## TASK ITEM
From the line with "1456x818 pixels." through the line with "Task: Open the", inclusive, return each line of the data below exactly and leave the rest out.
[[ RECORDS FOR THIS EXERCISE, beginning ]]
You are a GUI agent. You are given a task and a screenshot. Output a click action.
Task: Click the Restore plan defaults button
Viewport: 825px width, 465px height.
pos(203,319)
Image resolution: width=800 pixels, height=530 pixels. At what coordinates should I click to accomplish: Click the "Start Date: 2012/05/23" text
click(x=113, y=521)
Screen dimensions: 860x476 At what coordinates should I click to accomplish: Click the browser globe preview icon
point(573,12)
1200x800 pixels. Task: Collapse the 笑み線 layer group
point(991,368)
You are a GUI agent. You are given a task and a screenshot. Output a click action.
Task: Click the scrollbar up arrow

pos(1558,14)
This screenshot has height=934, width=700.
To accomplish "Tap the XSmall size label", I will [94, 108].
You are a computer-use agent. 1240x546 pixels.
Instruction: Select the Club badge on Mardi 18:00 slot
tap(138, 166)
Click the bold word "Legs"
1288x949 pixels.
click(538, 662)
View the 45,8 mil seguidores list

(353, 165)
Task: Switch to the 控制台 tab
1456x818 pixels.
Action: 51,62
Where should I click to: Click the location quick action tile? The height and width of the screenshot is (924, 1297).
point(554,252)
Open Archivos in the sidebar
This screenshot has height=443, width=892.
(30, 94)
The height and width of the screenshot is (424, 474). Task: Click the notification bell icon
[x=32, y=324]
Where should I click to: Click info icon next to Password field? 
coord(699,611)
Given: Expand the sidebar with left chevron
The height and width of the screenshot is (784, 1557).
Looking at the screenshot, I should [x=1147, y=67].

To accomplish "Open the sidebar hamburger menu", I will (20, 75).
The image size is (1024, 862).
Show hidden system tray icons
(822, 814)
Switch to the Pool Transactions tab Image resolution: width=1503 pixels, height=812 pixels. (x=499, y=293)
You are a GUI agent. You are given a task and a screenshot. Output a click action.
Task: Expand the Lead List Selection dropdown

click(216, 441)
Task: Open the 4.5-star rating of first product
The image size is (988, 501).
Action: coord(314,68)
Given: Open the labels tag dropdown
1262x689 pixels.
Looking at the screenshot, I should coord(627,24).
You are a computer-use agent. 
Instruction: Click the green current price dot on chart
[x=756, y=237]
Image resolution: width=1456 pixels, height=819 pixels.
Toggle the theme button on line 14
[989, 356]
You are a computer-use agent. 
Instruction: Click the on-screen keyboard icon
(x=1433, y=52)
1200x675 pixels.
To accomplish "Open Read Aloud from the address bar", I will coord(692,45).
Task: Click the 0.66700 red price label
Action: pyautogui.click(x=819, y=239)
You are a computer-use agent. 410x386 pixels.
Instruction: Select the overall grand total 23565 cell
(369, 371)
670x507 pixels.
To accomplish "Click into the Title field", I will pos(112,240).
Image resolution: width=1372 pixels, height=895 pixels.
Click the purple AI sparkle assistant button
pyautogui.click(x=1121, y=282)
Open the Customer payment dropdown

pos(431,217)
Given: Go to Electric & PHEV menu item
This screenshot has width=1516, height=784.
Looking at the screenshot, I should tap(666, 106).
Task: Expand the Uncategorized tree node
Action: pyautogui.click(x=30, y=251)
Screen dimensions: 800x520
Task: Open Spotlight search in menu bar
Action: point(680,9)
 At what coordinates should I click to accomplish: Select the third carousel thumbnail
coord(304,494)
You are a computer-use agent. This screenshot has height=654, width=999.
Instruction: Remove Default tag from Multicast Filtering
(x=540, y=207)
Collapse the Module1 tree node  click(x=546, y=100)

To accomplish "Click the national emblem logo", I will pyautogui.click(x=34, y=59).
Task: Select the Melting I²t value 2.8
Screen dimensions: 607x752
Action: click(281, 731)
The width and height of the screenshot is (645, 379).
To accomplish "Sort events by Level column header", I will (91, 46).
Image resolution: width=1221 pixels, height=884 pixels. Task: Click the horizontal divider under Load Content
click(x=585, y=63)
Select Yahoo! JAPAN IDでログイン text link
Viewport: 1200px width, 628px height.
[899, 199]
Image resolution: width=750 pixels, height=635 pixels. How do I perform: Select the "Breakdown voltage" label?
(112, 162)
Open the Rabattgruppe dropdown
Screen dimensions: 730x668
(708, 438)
[[ RECORDS FOR THIS EXERCISE, end ]]
## RESPONSE BELOW
1456x818 pixels.
Action: 51,62
Where should I click to: Click the location quick action tile? The height and width of the screenshot is (924, 1297).
point(554,252)
Open Archivos in the sidebar
This screenshot has height=443, width=892.
(30, 94)
The height and width of the screenshot is (424, 474). Task: Click the notification bell icon
[x=32, y=324]
Where should I click to: Click info icon next to Password field? 
coord(699,611)
Given: Expand the sidebar with left chevron
The height and width of the screenshot is (784, 1557).
Looking at the screenshot, I should [x=1147, y=67].

To accomplish "Open the sidebar hamburger menu", I will (20, 75).
The image size is (1024, 862).
Show hidden system tray icons
(822, 814)
Switch to the Pool Transactions tab Image resolution: width=1503 pixels, height=812 pixels. (x=499, y=293)
You are a GUI agent. You are given a task and a screenshot. Output a click action.
Task: Expand the Lead List Selection dropdown

click(216, 441)
Task: Open the 4.5-star rating of first product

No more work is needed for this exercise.